Task –
Among the entries below, retype exactly the lines starting with the one with "Image resolution: width=999" and going on through the one with "friends list via", but not the pictures.

Data supplied –

::::::::

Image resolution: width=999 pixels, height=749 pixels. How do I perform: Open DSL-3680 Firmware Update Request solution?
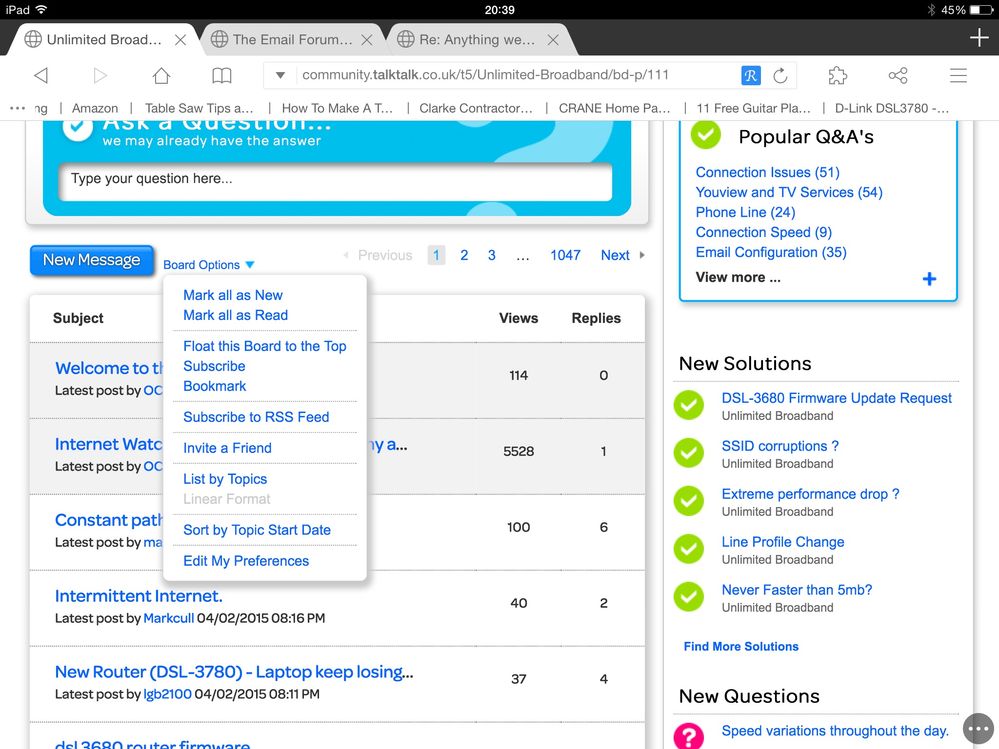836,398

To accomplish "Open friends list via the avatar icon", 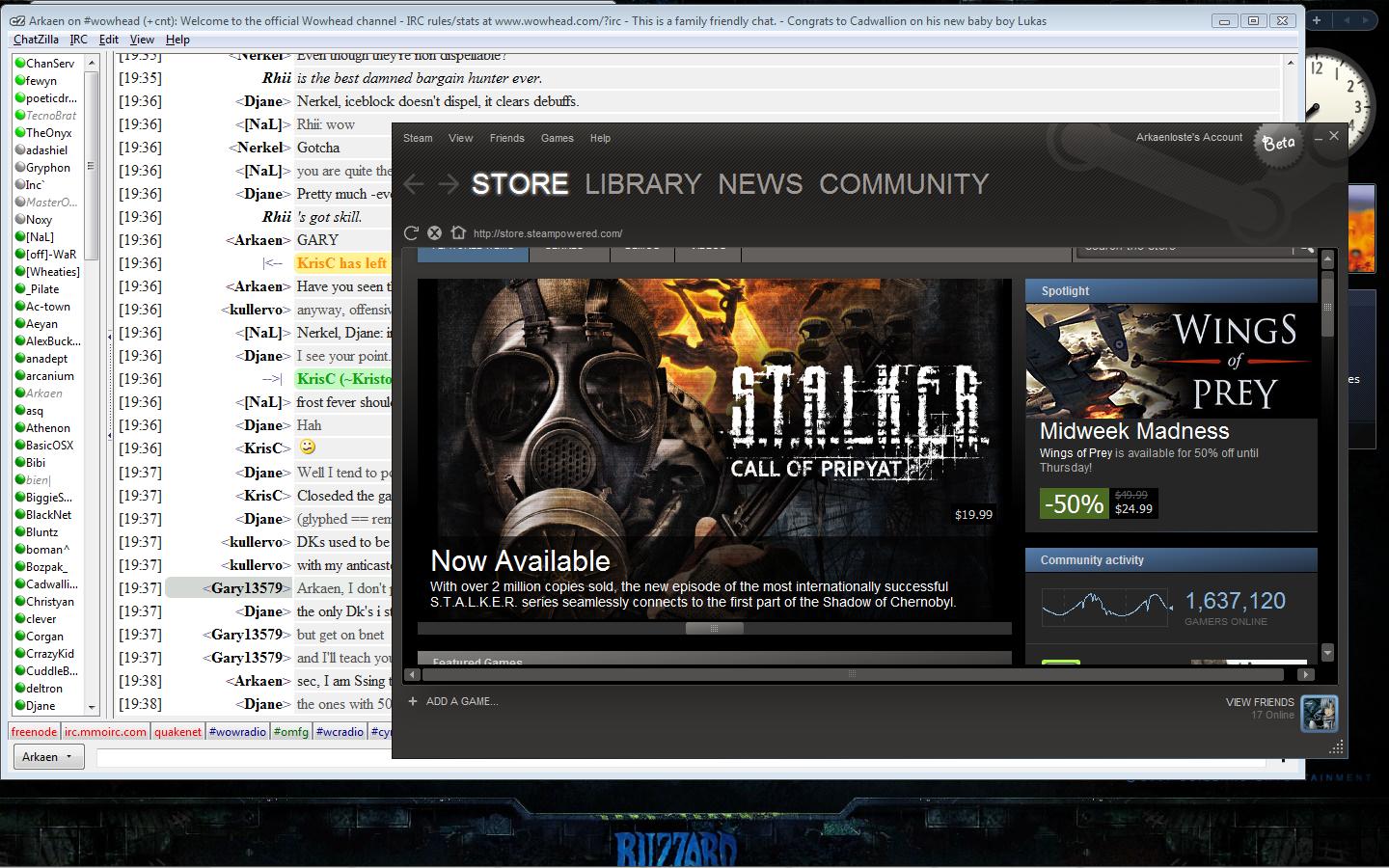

::::::::

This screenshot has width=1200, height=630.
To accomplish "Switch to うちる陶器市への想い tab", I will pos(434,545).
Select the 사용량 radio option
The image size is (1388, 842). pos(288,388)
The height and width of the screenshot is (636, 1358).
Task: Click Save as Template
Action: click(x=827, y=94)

::::::::

Your solution –
Image resolution: width=999 pixels, height=749 pixels. How do I perform: Open DSL-3680 Firmware Update Request solution?
836,398

To accomplish "Open friends list via the avatar icon", 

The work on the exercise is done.